Duidelijk, het grootste gebied waarbinnen we van de regering verwachten dat ze snel, met politieke wil en eerlijkheid handelen is de economie. Zoals de zaken er nu voor staan is onze economie in een erbarmelijke staat. Bedrijven sluiten dagelijks hun deuren en duizenden mensen blijven zonder baan achter. De fiscus doet het niet goed, als men bedenkt dat er nauwelijks enig geld naar de Schatkist vloeit, terwijl er geen tekenen zijn dat degenen die nog werk hebben, in het bijzonder in de dienstverlening, hun salaris afgestemd zullen zien op de voor de deur staande armoedegrens.

 

Gerelateerd aan een armoedig functionerende economie is de sociale dienstverlening in gedrukte stemming. Zoals Amnesty International laat in het afgelopen jaar openbaarde, kan Zimbabwe een nieuwe uitbraak van cholera en in water huizende ziekten tegemoet zien als men bedenkt dat er een armoedige watervoorziening is in Harare en, inderdaad, in het hele land.

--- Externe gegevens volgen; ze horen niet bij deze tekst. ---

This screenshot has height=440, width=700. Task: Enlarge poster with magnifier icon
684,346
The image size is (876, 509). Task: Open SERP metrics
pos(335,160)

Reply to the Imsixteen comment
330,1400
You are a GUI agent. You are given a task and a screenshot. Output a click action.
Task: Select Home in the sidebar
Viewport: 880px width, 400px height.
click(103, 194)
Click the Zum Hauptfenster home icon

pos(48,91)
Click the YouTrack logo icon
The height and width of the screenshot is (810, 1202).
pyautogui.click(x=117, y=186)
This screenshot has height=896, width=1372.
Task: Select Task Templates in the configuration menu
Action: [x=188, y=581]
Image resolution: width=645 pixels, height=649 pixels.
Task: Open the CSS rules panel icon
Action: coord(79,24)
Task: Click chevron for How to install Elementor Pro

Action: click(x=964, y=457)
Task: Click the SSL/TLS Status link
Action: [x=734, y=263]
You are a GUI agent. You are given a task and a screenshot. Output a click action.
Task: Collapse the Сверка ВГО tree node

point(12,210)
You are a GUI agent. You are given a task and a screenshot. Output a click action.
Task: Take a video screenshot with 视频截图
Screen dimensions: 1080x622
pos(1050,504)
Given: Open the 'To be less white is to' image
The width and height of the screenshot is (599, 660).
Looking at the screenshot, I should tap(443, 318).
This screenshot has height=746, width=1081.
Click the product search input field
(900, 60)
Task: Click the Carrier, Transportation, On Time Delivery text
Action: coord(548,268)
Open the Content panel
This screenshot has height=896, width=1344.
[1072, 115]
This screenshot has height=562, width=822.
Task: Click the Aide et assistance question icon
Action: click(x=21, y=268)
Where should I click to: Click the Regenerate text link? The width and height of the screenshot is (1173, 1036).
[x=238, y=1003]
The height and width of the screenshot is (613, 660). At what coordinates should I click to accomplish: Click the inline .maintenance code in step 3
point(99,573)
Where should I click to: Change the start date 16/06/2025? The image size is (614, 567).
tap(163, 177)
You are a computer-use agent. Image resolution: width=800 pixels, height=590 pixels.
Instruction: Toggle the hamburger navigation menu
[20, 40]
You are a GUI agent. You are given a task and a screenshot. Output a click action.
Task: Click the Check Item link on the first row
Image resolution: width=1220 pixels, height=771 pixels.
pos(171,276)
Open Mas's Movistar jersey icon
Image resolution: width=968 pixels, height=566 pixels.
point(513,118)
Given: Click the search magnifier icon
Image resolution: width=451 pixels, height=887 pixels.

Ziekenhuizen kampen met kritieke tekorten aan medicijnen en mankracht terwijl duizenden kwetsbare kinderen dreigen buiten school terecht te komen omdat er geen geld is voor hun opleiding van dergelijke initiatieven als het Basaal Onderwijs Model.

 

Dat betekent dat de regering de zware taak wacht te garanderen dat de Zimbabweanen  een betrekkelijk stressvrij leven leiden  door aanname van gezonde en duurzame strategieën om de economie op gang te krijgen. Nu de nieuwe regering, die werd opgezet na de verkiezingen van 31 juli, met een economische blauwdruk, Zim Asset (Zim Pluspunt), naar buiten kwam, moeten er twee belangrijke zaken worden opgemerkt.

 

Op de eerste plaats is er een proactief team nodig om te garanderen dat de blauwdruk wordt omgezet in handelen. Ten tweede zou de regering nog eens moeten kijken naar Zim Asset en er meer praktische en minder politieke overwegingen in moeten opnemen. Het helpt bij voorbeeld niet de economische problemen af te blijven  wentelen op sancties als het werkelijkheid is dat wanbeheer, slecht beleid en wijdverbreide corruptie de belangrijkste factoren zijn achter de crisis.

 

Bovendien moet de regering zich herbezinnen over hun houding ten aanzien van het economisch model dat we zouden moeten nastreven. Toen Minister van Financiën Patrick Chinamasa de balans presenteerde in december 2013, kondigde hij aan dat de regering een eind zou maken aan economische afhankelijkheid van grote ondernemingen en het midden- en kleinbedrijf  te bestempelen als de ruggengraat van de economie.

 

Dit heeft geen zin, omdat grote ondernemingen een belangrijke component zijn in iedere economie, en er is geen bewijs dat de regering samenhangend beleid heeft om het midden- en kleinbedrijf op het niveau te brengen dat ze de pijler van de economie maakt. Zelfs in landen als India, waar het midden- en kleinbedrijf hoofdbestanddeel is van de economie, zijn grote en multinationale bedrijven nog steeds aanwezig.

 

Zimbabwe kan op geen enkele manier verder komen zonder op een duidelijk niveau samen te werken met de internationale gemeenschap, dit zou verder moeten gaan dan het nutteloze op het Oosten gerichte beleid, en het westen moet er eveneens in worden betrokken.

 

De regering zou, om kort te gaan, hun defensieve, politiek idealistische manier van omgang met de economie opzij moeten zetten als het ze ernst is onze situatie ten goede te veranderen.